Pero el caballo del joven Robertson ya estaba galopando camino abajo, llevando el coche y a sus ocupantes fuera del alcance de la voz del anciano.

¡Pobre Mary Hartwell - pobre muchacha engañada - cuán amargo fue su despertar! Cuando el caballo disminuyó la velocidad, Enoch la miró de reojo, y vio que que ella se había cubierto el rostro con las manos y lloraba lastimeramente. Las palabras del anciano habían hecho trizas los últimos restos de su destrozado sueño.

Enoch trató de consolarla, pero en vano. Él estaba lleno de angustia y estupefacto por no poder calmarla. No sabía qué hacer o qué decir, porque cuando extendió la mano para rodear la de ella expresando simpatía, ella la alejó de sí.

"¡No me molestes!", exclamó miserablemente. "¡No puedes entender - no eras uno de nosotros!".

La joven estaba completamente agotada para cuando llegaron a su hogar, el hogar que el engaño le había hecho desertar y dejar abandonado.

Al sonido del coche que se aproximaba, las hermanas y padres de Mary, temblando de emoción, corrieron a la puerta y permanecieron allí, esperando saludarla. Al bajarla Enoch del coche, extendieron los brazos para recibirla.

"¡Mary - hija!" exclamó su madre con una voz que temblaba a pesar del gozo - "Has regresado a nosotros - has regresado al hogar!".

Se reunieron alrededor de ella, tratando de contener las lágrimas, porque vieron la palidez de cera de su rostro y miraron con aprensión a lo delgado de sus frágiles y esbeltas manos. Con tiernas palabras de estímulo y amor, la condujeron a la casa y cerraron la puerta.

Al otro lado del camino, los vecinos observaban la escena. Boles Willard sacudió la cabeza tristemente. "No sabéis ni el día ni la hora", dijo, citando la Biblia nuevamente. "Es extraño que no prestaran atención a esas palabras!".

En el pueblo se decía que nunca hubo amante más cariñoso ni más fiel que Enoch Robertson. Esperó y esperó a Mary Hartwell, pero ella no le prestaba atención. Triste y abatida como una flor marchita, se sentaba día tras día en la ventana, mirando adoloridamente a través del valle hacia la Montaña Wachusett. Alguien dijo: "Sería mejor que se fuera de aquí". Otros decían: "Ella nunca volverá a ser la misma otra vez".

Su madre y sus hermanas trataron de hacer volver sus pensamientos hacia la boda. "Enoch te está esperando, Mary", le dijeron; "ya ha esperado suficiente". Pero ella sólo sacudía la cabeza y no hacía ningún comentario.

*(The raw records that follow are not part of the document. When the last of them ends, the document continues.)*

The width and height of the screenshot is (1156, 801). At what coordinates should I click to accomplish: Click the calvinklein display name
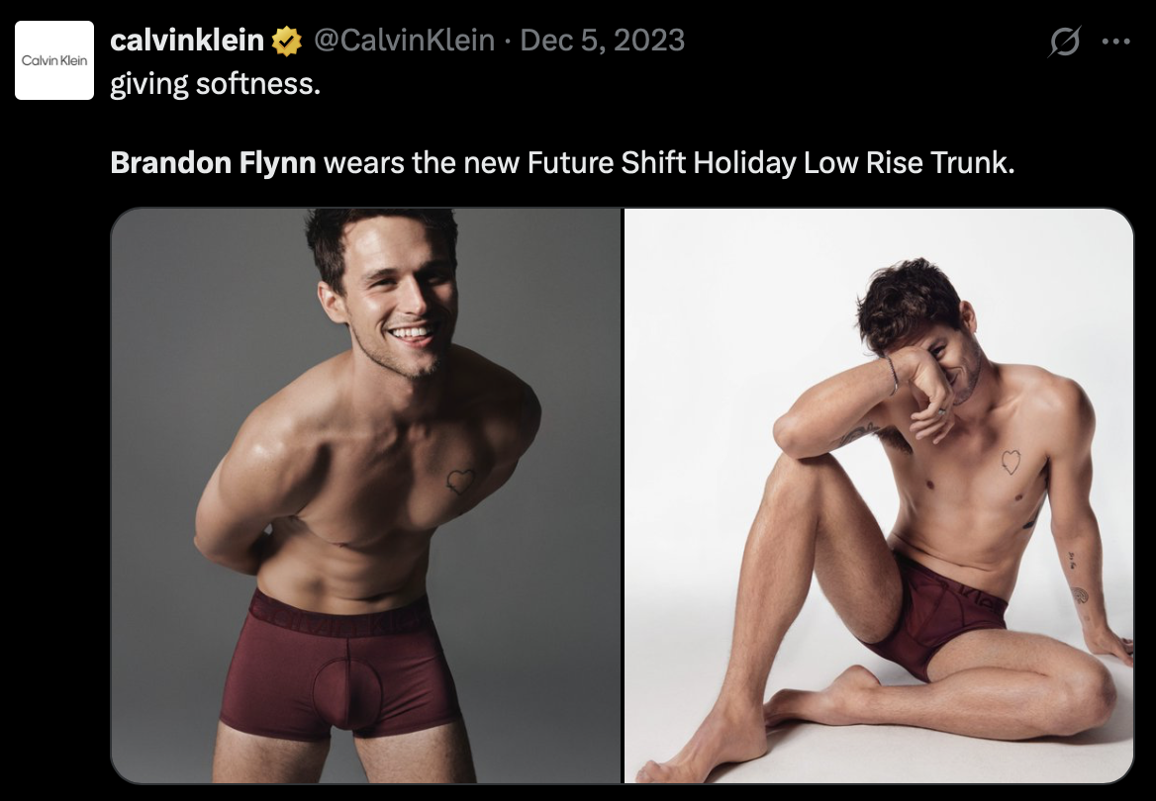pos(186,41)
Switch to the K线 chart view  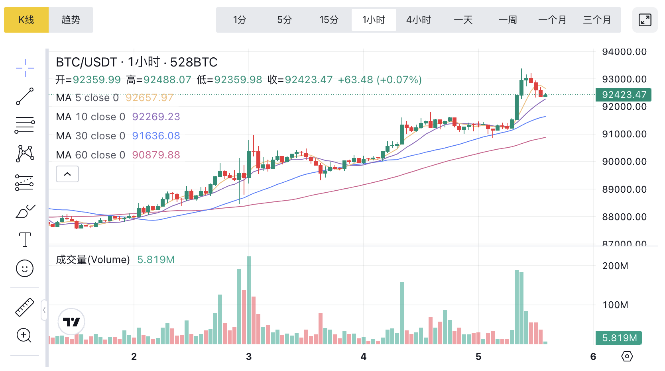pyautogui.click(x=26, y=20)
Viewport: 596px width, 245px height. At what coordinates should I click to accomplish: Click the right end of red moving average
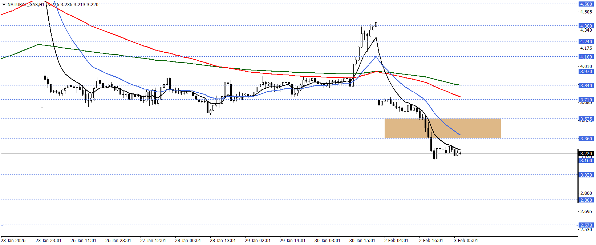pos(460,97)
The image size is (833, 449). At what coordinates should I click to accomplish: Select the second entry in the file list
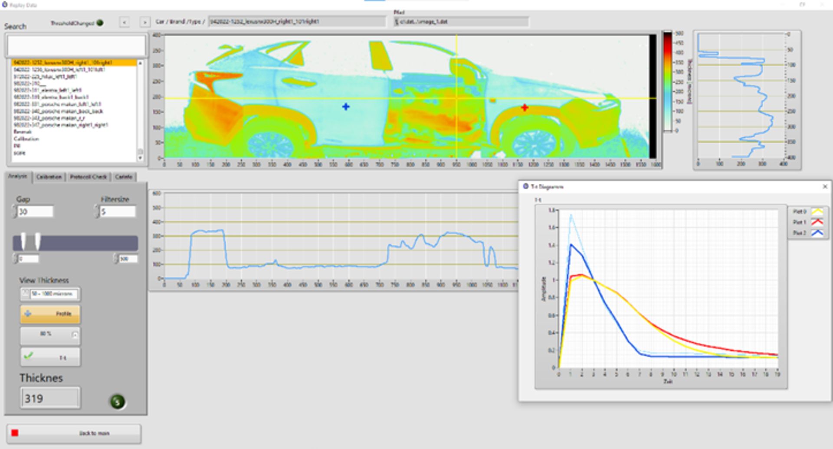59,70
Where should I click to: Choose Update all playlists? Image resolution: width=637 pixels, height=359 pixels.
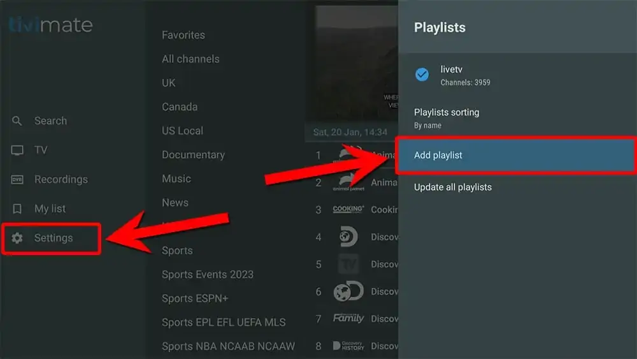453,187
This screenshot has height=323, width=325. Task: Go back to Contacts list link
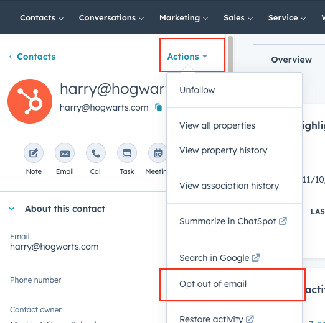click(x=32, y=57)
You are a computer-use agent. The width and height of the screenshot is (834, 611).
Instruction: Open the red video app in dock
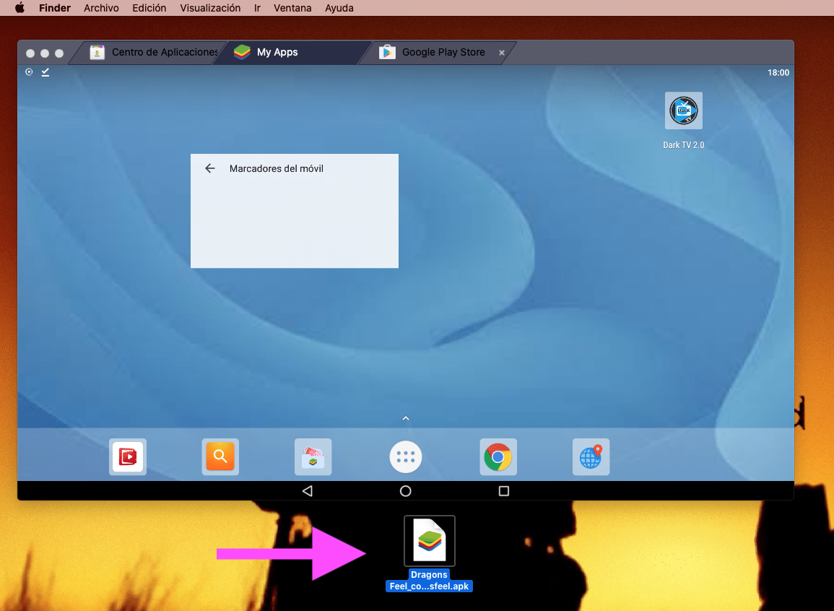[128, 457]
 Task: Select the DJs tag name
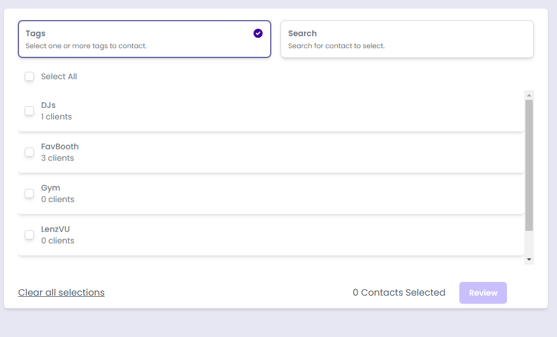point(48,105)
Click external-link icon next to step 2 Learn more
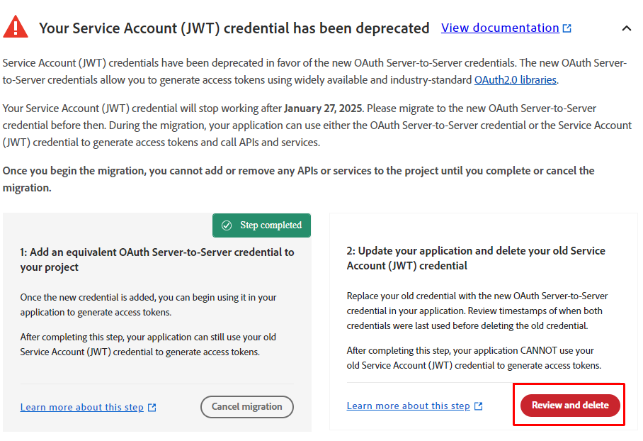 [x=479, y=406]
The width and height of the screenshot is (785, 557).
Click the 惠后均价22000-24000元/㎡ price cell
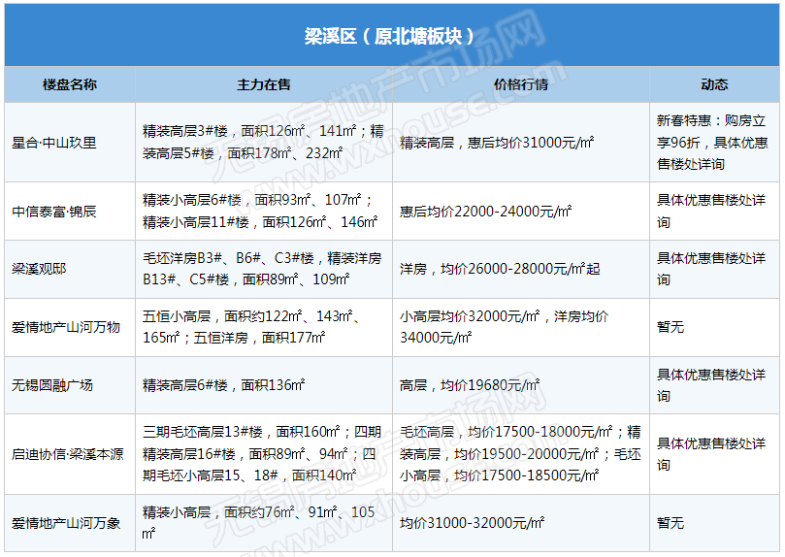pos(485,211)
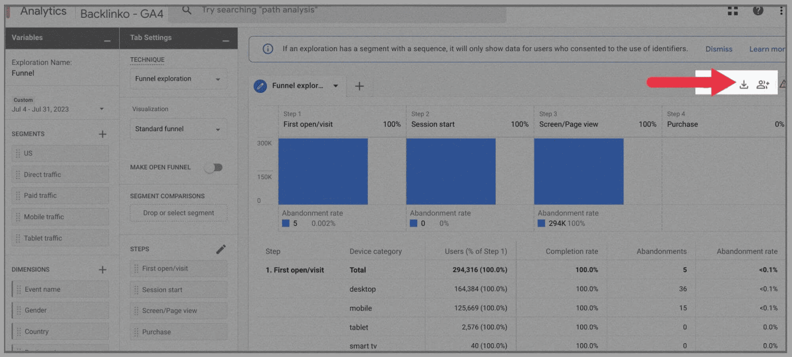Open the help icon in header

click(x=758, y=10)
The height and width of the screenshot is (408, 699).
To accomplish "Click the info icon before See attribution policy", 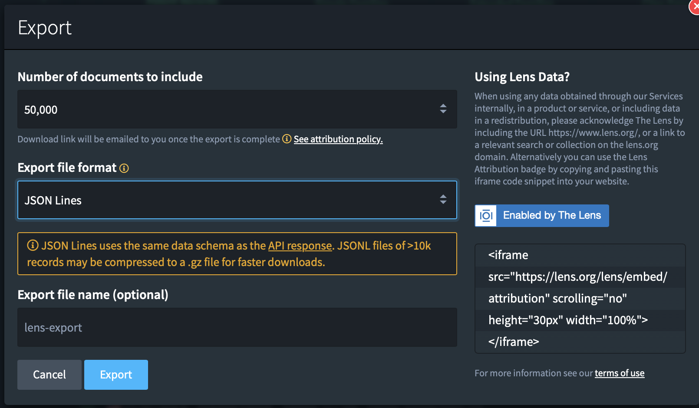I will (x=287, y=139).
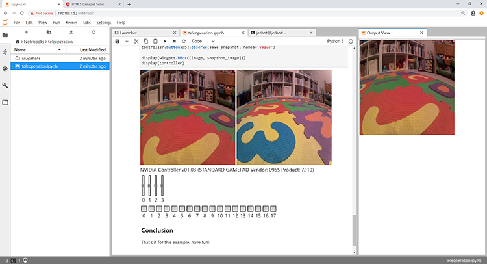This screenshot has width=487, height=264.
Task: Open the Kernel menu
Action: (x=69, y=22)
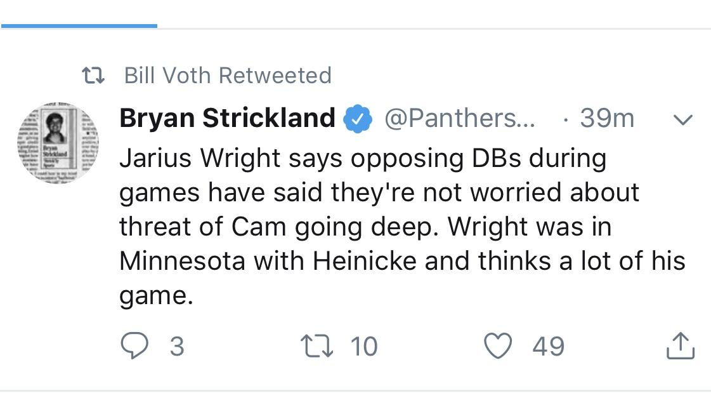Open Bryan Strickland's newspaper profile picture

click(x=58, y=143)
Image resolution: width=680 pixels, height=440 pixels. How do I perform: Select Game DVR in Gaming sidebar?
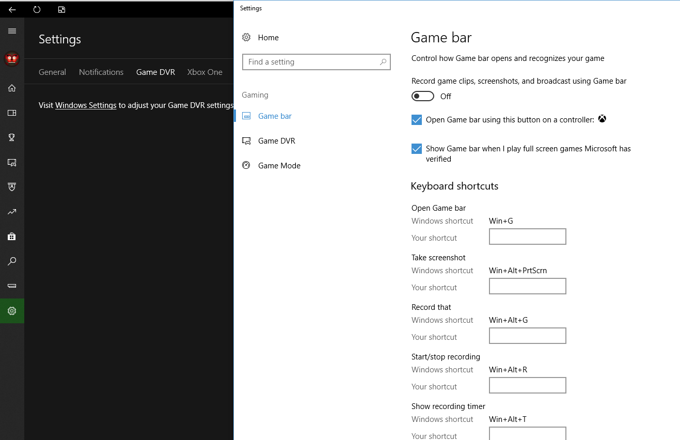click(x=276, y=141)
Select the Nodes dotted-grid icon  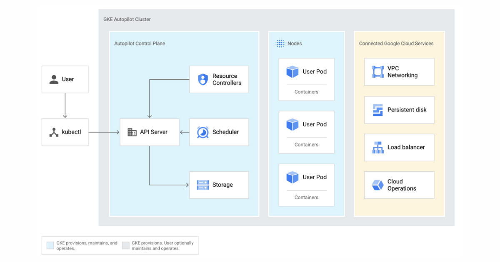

Y así pasó el tiempo; hasta que una primavera, cuando las flores de los manzanos y las lilas llenaban el aire con su fragancia, Mary se puso el vestido de boda, y la corona de pimpollos de color naranja sobre su pálida frente, y en la pequeña Iglesia Bautista en el centro del pueblo, ella y Enoch se convirtieron en marido y mujer. Entonces, con tierno cuidado, él se la llevó lejos del hogar de su niñez al mundo exterior de amplias actividades, donde ella pudiera olvidar, y empezar una nueva vida. Y el pueblecito no los vio más.

Pero algunos años más tarde, el pueblo recibió noticias de ellos. Fueron traídas por dos de sus antiguos camaradas, que se los encontraron en una estación de ferrocarril - a Enoch, Mary, y sus niños.

"¿Cómo estaba Mary?", preguntó el pueblo ansiosamente. "Ahora parece como otras personas," fue la respuesta, "y Enoch la ha hecho feliz".